Казак. Говорят, что есть где-то другая дорога, да кто ее знает; никак та еще хуже, на правду и подальше будет.

Я. Далеко ли до южной заставы?

Казак. Да мы еще и половины дороги не проехали. Ну, ваше благородие, как бы да не ночь, так духом бы домчались, а то ведь и поспешить-то никак не можно: сами изволите видеть. К тому же и лошаденки-то плохи стали; вот уже четвертый месяц отдыха не знают, сердечные.

Я. Однако, как ты думаешь, приятель, скоро ли мы будем на южной?

Казак. Да к утру-то, Бог милостив, как-нибудь и доберемся: лиха беда нам только на дорогу выбраться.

Я. Но где же эта дорога? Мы, кажется, давно уже ее потеряли, а под снегом, и в такой темноте, как мы ее отыщем? Нельзя ли лучше заехать куда-нибудь поблизости, да переночевать, а иначе, в такую погоду мы и не доживем до утра: смотри, какая стужа и вьюга!

Казак. Оно конечно бы не худо, ваше благородие; сами изволите видеть, так насквозь и прохватывает; да только-то беда наша, что я не знаю, есть ли какое-либо жилье в этом околотке. Хотя мне и случалось, раза с два, проезжать здесь днем, а признаться, не видал я тут и живого духа. Да и то сказать, кто же сам себе злодей? Кто захочет по доброй воле поселиться в таких вертепах? - Тут разве одним лешим да разбойникам только и жить, прости Господи! Ведь добрый человек найдет себе другое место.
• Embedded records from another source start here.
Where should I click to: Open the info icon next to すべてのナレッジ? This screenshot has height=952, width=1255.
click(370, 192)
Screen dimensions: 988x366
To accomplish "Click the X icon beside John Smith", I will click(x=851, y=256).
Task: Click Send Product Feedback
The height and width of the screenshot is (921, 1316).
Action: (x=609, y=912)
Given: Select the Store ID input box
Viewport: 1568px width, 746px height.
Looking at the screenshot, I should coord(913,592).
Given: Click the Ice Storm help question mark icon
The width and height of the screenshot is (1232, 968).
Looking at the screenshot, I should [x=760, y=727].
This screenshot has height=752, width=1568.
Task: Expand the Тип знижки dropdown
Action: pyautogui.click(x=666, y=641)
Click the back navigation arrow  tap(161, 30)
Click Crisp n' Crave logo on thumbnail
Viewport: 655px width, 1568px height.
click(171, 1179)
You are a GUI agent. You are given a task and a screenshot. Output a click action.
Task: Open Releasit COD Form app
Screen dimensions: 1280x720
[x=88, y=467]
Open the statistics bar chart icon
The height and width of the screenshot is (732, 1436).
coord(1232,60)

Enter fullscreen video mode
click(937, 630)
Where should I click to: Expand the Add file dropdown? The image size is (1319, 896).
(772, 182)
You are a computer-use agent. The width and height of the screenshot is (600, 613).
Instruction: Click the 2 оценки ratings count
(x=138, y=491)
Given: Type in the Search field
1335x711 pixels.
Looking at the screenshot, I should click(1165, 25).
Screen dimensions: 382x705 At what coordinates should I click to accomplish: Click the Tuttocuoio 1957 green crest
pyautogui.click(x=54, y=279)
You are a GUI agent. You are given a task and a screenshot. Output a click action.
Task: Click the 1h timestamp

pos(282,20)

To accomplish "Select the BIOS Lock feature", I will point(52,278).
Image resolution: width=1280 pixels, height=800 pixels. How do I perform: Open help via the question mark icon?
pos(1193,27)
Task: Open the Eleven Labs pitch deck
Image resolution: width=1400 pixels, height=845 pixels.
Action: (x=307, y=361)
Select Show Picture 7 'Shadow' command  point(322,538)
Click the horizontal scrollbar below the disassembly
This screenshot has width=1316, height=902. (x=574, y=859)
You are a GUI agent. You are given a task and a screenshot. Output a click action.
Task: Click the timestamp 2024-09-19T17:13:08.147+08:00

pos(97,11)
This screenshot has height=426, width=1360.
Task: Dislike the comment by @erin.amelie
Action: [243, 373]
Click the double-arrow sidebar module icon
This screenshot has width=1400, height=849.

Во всякое другое время подобные слова моего спутника могли бы быть довольно забавны, но в моем положении они были вовсе неутешительны, ибо предвещали, что на сей раз об ночлеге и думать нечего.

Хотя в долине ветер был не так жесток, как на горах, но зато крупный снег засыпал нас совершенно, между тем, как обледеневшая на нас одежда сковала движения и делала стужу еще чувствительнее. Мы ехали на удачу около какого-то болота; усталые кони часто вязли по брюхо и два вытаскивали ноги. Несколько раз приходилось нам переплавляться через тинистые ручьи - и мы пускались на волю Божию, не зная, глубоко ли...

21 апреля.

Наконец мы почувствовали, что земля под нами стала тверже, слезли с лошадей и пошли пешком. Окруженные мраком и снежными вихрями, долго блуждали мы из стороны в сторону, однако ж ни в каком направлении не могли пересечь дорогу. Нигде не приметно следов человеческих, нигде не видно и признаков жизни. По временам казалось, будто слышны какие-то голоса: мы останавливались, внимательно прислушивались во все стороны, и каждый раз напрасно; ветер выл в ущельях, деревья шумели над потоками, волны морские ревели в отдаленности, и эта дикая, зловещая гармония наводила невольный трепет на сердце.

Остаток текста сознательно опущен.